Christian Dior Collaborates With the Ghost of Christian Dior
Kim Jones’s reputation as a constant collaborator–a visual artist like Peter Doig one season, Jack Kerouac’s estate and the mood of the Beat Generation another–means that his collections for Christian Dior,
though generally consistent in silhouette and fabrics, take on an element of suspense in the days before each show. He teases things on Instagram, and fashion fans wonder who his muse or co-conspirator will be this time. Earlier this week, we were treated to rhinestones–a chandelier-web of them on a pair of gray gloves and glossy black shoes. It felt like a celebration of fashion itself. What creator is formidable enough to take on that?!
This year marks the 75th anniversary of the house founded by Christian Dior. So for Fall 2022, Jones decided to design the collection solo, kind of: “Kim Jones engages in the ultimate conversation and association,” the press notes read, “with that of Christian Dior himself.” It was basically Jones dancing with the ghost of the master, a spiritual collaboration, if you will. Christian Dior x Christian Dior.

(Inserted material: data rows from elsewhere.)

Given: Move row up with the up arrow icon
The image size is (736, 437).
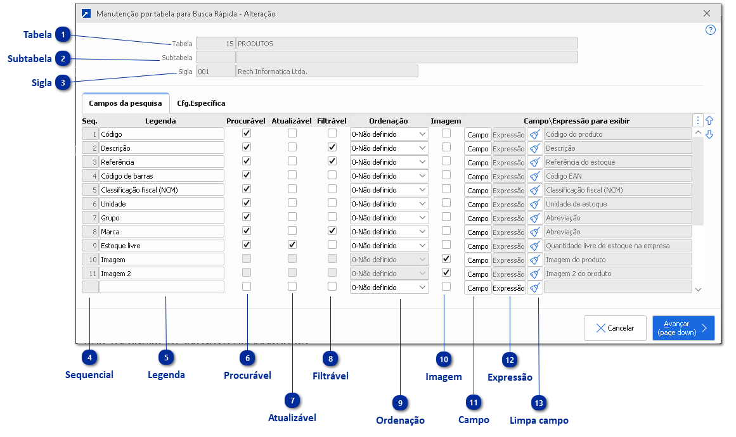Looking at the screenshot, I should (x=709, y=120).
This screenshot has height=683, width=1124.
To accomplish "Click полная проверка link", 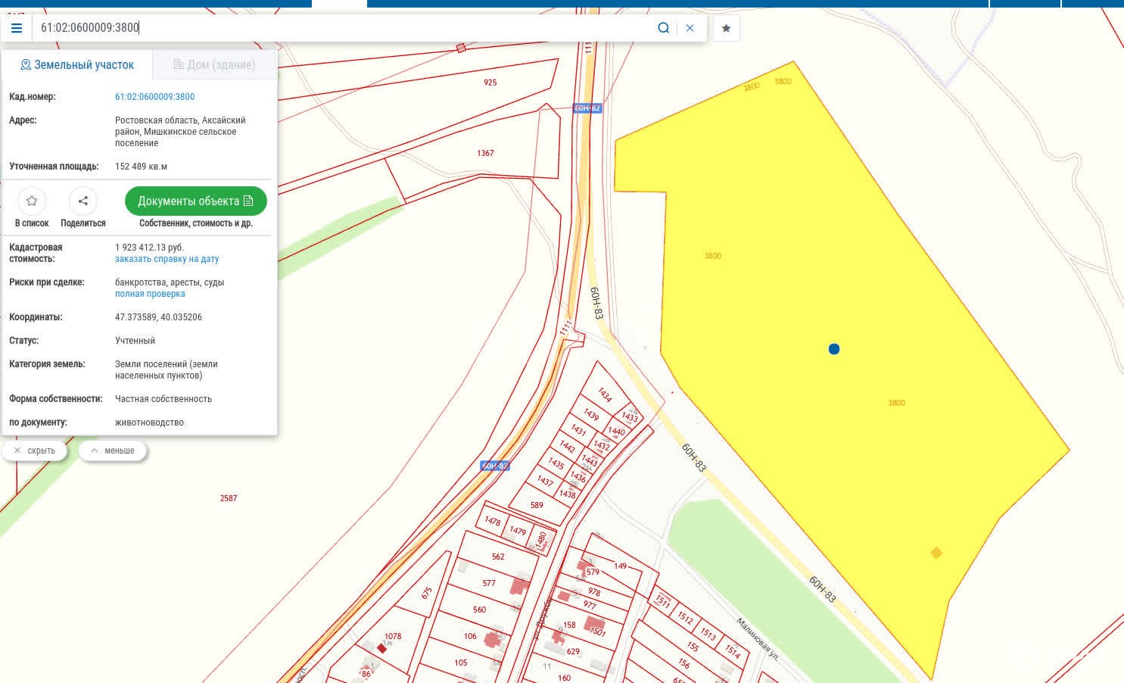I will [150, 294].
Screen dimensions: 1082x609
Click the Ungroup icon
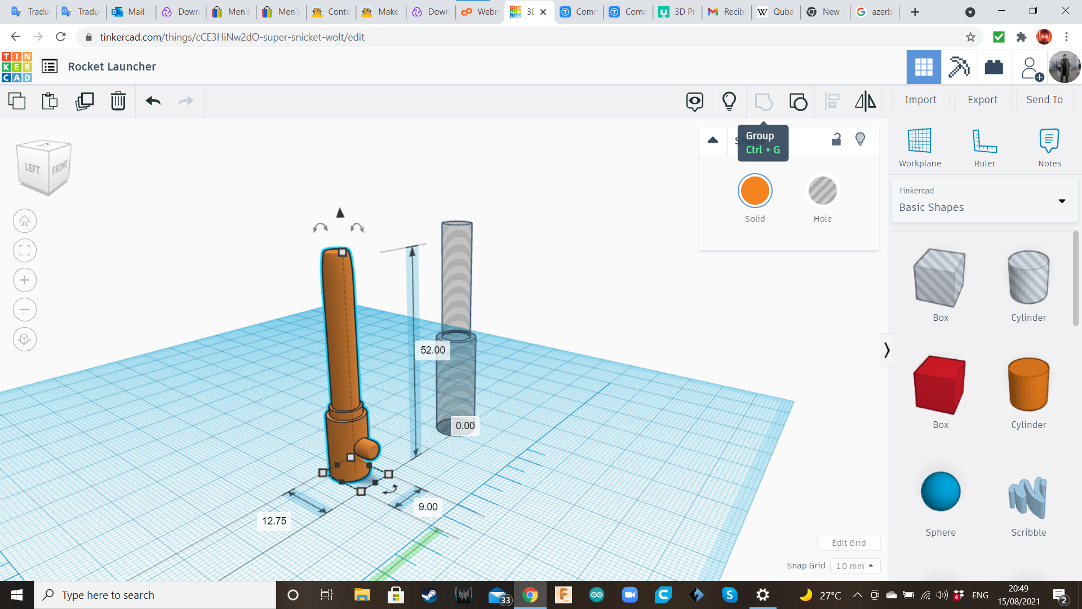(798, 102)
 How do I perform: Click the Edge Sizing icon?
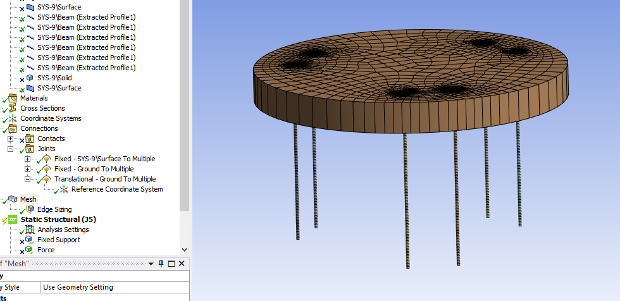coord(30,209)
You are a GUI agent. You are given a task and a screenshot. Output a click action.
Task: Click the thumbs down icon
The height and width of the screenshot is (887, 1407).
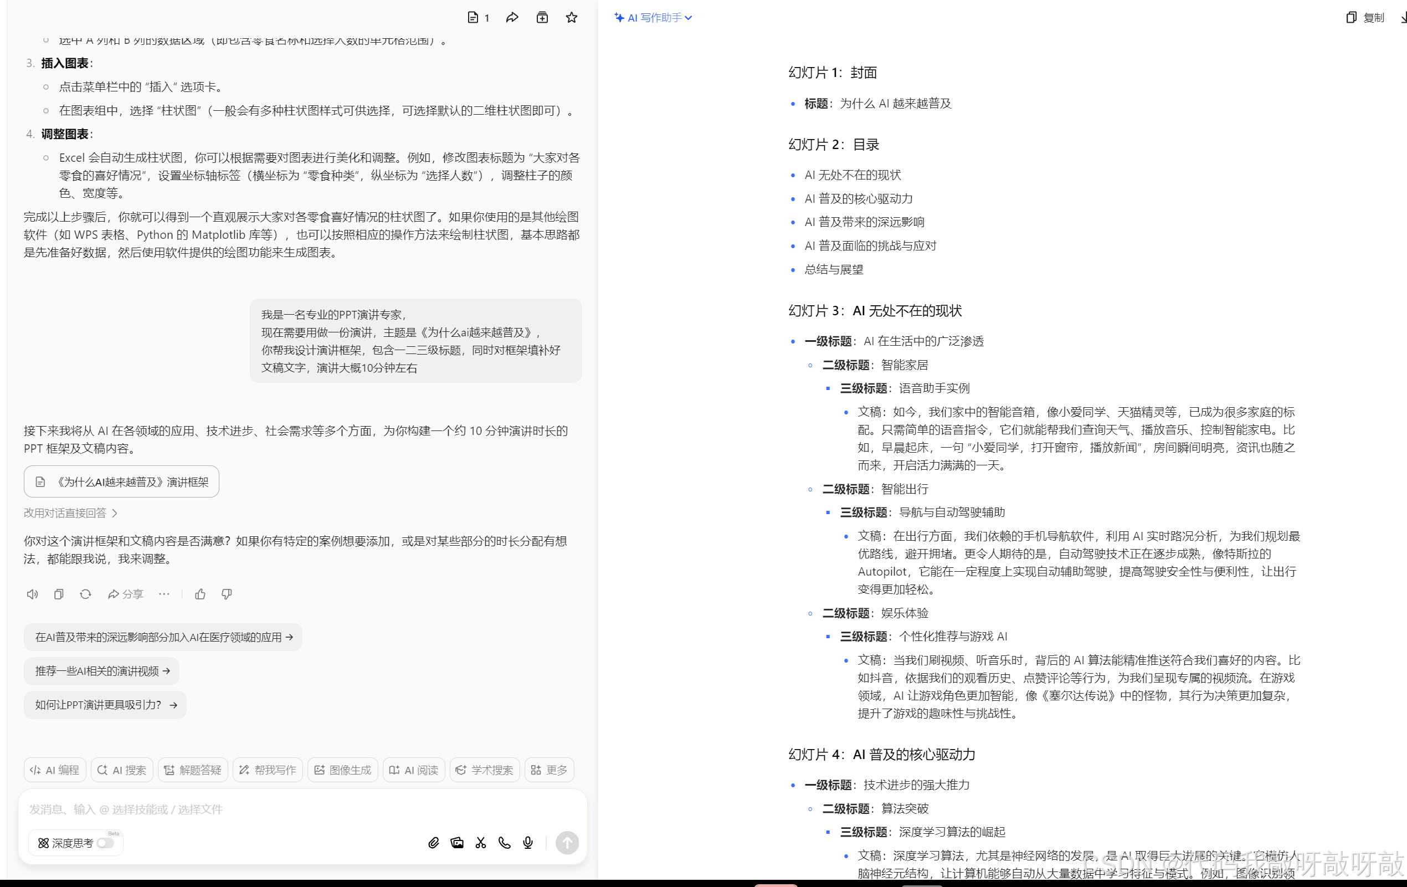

“I wanted to look at the archive, at the purity of the beginnings of the house, at its original impulse,” Jones told GQ. “We looked at the initial collections and focused on the architecture, taking these elements and transforming them almost instinctively in a masculine way for today, always keeping the joie de vivre at the heart of Christian Dior’s clothing.”
Dior is such a heavyweight name in fashion that it can be hard to know precisely what it means–the ideas the designer invented are so powerful, so fundamental to our understanding of luxury and savoir faire, that “Dior” is practically synonymous with fashion. He was a master of silhouette, of embellishment, of spectacle and fantasy; if you close your eyes and think “couture,” what you see is probably a big spangled strapless dress with a little waist and huge skirt, which was basically his bread and butter.
So Jones filled the collection with a few of Dior’s biggest signatures. There is the famous Bar jacket, the architectural “eight” silhouette with a nipped in waist and padded hips, reinterpreted for men with a softened wrapped shape. Dior’s beloved gray, the color of the Paris sky on a rainy day, was the foundation of the collection’s palette. The collection took place on a set modeled after a Paris bridge—a metaphor for Jones, but also reminiscent of many of the locations of the Richard Avedon photographs that cemented the Dior image. And then there were many of Dior’s own passions: the rose, the cannage print Dior derived from Parisian cane chairs, and the Lily of the Valley scent the designer loved. Even the Birkenstock collab was a nod to Dior, intended as a modern interpretation of the gardening shoes the designer wore while tending to his beds.
Part of what makes Jones’s approach to Dior so unique is his interest in Dior as a person, and as a personality beyond the huge, glossy name. He was a great reader, a gardener, and a believer in mysticism. He was a romantic, a glutton for textures, volume, and ideas. It makes the enormous spectacle of what Jones is doing, and the overwhelming luxury of the brand, into something human. When fashion is all about the reboot with a new twist, Jones cherishes that there is something everlasting, something classical, about Dior that transcends any one designer’s touch. Jones is a king of cool, and has redefined that word for the house by collaborating with Stussy and spotlighting the young Ghanian artist Amoako Boafo. But his insistence on approaching Dior as a historical figure, rather than as a system of codes to be revitalized by the designer of the moment, may be the most contemporary thing about him.